Bei einem Streit über die Berechtigung einer Versetzung bestehen für Arbeitnehmer zwei Möglichkeiten. Sie können die Berechtigung der Versetzung im Rahmen einer Feststellungsklage klären lassen. Darüber hinaus haben sie die Möglichkeit, den Anspruch auf vertragsgemäße Beschäftigung im Rahmen einer Klage auf künftige Leistung gem. § 259 ZPO durchzusetzen (BAG 25.08.2010 - 10 AZR 275/09 - Rn. 12, AP GewO § 106 Nr. 11). Wie sich aus dem Wort "kann" in § 259 ZPO ergibt, steht den Klägern ein Wahlrecht zu (BAG 29.10.1997 - 5 AZR 573/96 - AP BGB § 611 Direktionsrecht Nr. 51). Dies hat die Klägerin im vorliegenden Fall zugunsten der Leistungsklage ausgeübt.

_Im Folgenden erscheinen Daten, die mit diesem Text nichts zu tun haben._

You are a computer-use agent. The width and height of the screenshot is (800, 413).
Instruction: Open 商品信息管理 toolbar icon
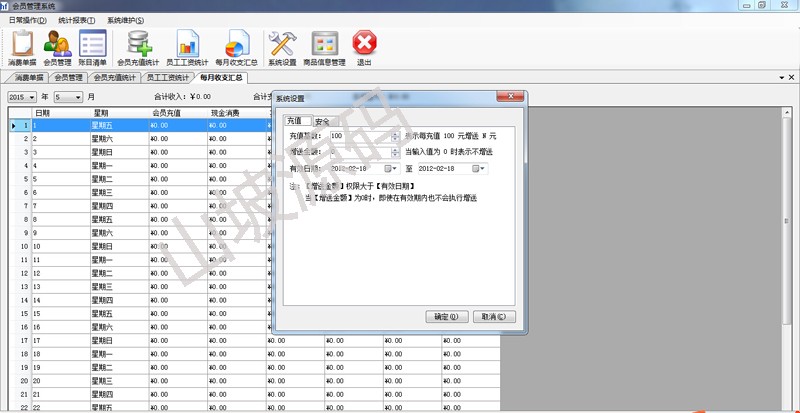pyautogui.click(x=324, y=46)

Das Arbeitsgericht hat die Beklagte im Urteil vom 29.01.2014 - insoweit rechtskräftig - verurteilt, die Klägerin zu unveränderten Arbeitsbedingungen als Stationsleitung zu beschäftigen. Mit dem Feststellungsantrag 2) kann die Klägerin nichts Anderes oder Weitergehendes klären. Ein gesondertes Interesse an der mit dem Antrag zu 2) begehrten Feststellung ist weder vorgetragen noch erkennbar.

Auch als Zwischenfeststellungsklage iSv. § 256 Abs. 2 ZPO wäre der Feststellungsantrag zu 2) unzulässig, denn er zeitigt vorliegend keine weitergehenden Folgen als die mit dem Leistungsantrag zu 1) geltend gemachte Verpflichtung, die Klägerin zu "unveränderten Arbeitsbedingungen als Stationsleitung" zu beschäftigen. Darauf, ob das arbeitsgerichtliche Urteil - soweit es der Klage stattgeben hat - bestimmt genug ist, weil der Streit der Parteien darüber, ob die Beklagte im Einzelfall ihr Weisungsrecht nach § 106 GewO ordnungsgemäß ausgeübt hat, nicht ins Zwangsvollstreckungsverfahren gehört, kommt es hier nicht an.

III.  Die Kostenentscheidung beruht auf § 97 Abs. 1 ZPO.

Ein Grund, der nach den hierfür maßgeblichen gesetzlichen Kriterien des § 72 Abs. 2 ArbGG die Zulassung der Revision rechtfertigen könnte, besteht nicht.